-------- Source data --------

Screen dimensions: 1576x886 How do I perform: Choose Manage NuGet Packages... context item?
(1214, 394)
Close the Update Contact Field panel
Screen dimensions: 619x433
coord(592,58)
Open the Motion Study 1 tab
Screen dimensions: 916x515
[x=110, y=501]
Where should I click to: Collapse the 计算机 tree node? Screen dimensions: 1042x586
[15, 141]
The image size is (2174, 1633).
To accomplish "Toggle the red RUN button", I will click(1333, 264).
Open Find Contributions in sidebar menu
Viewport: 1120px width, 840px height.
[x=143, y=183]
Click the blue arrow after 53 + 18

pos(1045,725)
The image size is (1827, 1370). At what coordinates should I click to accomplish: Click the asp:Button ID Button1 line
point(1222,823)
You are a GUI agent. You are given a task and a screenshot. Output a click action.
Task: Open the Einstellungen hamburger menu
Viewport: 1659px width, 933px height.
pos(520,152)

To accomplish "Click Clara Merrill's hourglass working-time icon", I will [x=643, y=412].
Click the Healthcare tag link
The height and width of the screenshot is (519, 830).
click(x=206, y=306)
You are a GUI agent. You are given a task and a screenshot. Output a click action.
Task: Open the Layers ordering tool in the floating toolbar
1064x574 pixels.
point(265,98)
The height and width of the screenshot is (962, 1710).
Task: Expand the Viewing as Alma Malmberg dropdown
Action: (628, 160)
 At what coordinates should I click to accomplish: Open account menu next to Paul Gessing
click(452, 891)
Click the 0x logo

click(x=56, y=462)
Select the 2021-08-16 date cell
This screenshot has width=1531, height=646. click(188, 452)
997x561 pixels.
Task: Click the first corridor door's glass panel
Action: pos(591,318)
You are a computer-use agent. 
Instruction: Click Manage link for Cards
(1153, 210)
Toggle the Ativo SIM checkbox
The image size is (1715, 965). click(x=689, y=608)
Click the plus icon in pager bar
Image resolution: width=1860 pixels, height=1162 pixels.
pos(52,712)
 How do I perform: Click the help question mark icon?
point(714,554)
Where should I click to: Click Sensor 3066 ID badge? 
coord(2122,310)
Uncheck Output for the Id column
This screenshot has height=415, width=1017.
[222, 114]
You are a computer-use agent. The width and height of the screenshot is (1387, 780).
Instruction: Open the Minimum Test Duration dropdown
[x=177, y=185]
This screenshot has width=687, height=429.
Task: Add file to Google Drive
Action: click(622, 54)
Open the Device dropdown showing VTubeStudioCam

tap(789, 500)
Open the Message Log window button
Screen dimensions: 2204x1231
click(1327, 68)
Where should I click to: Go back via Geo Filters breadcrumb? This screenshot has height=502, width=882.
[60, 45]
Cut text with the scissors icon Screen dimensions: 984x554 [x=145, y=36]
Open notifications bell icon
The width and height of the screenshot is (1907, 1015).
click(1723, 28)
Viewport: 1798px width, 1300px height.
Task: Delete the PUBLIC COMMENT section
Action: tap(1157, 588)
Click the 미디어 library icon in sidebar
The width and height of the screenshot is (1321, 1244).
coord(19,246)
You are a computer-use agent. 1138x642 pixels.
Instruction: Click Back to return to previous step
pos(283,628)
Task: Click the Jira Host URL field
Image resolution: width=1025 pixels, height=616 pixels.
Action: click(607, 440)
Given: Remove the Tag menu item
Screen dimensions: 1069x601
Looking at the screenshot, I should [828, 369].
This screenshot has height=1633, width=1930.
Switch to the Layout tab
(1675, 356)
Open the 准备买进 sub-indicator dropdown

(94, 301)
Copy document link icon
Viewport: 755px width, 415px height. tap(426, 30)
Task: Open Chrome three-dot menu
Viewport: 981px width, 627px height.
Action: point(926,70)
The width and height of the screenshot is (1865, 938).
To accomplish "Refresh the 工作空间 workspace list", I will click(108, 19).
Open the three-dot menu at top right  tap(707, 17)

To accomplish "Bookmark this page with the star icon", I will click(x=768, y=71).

--------

Your answer must consist solely of the lines from the one containing "Image resolution: width=1025" through the last line of the entries, reproduced exactly.

Image resolution: width=1025 pixels, height=616 pixels.
Action: click(607, 440)
Given: Remove the Tag menu item
Screen dimensions: 1069x601
Looking at the screenshot, I should [828, 369].
This screenshot has height=1633, width=1930.
Switch to the Layout tab
(1675, 356)
Open the 准备买进 sub-indicator dropdown

(94, 301)
Copy document link icon
Viewport: 755px width, 415px height. tap(426, 30)
Task: Open Chrome three-dot menu
Viewport: 981px width, 627px height.
Action: point(926,70)
The width and height of the screenshot is (1865, 938).
To accomplish "Refresh the 工作空间 workspace list", I will click(108, 19).
Open the three-dot menu at top right  tap(707, 17)

To accomplish "Bookmark this page with the star icon", I will click(x=768, y=71).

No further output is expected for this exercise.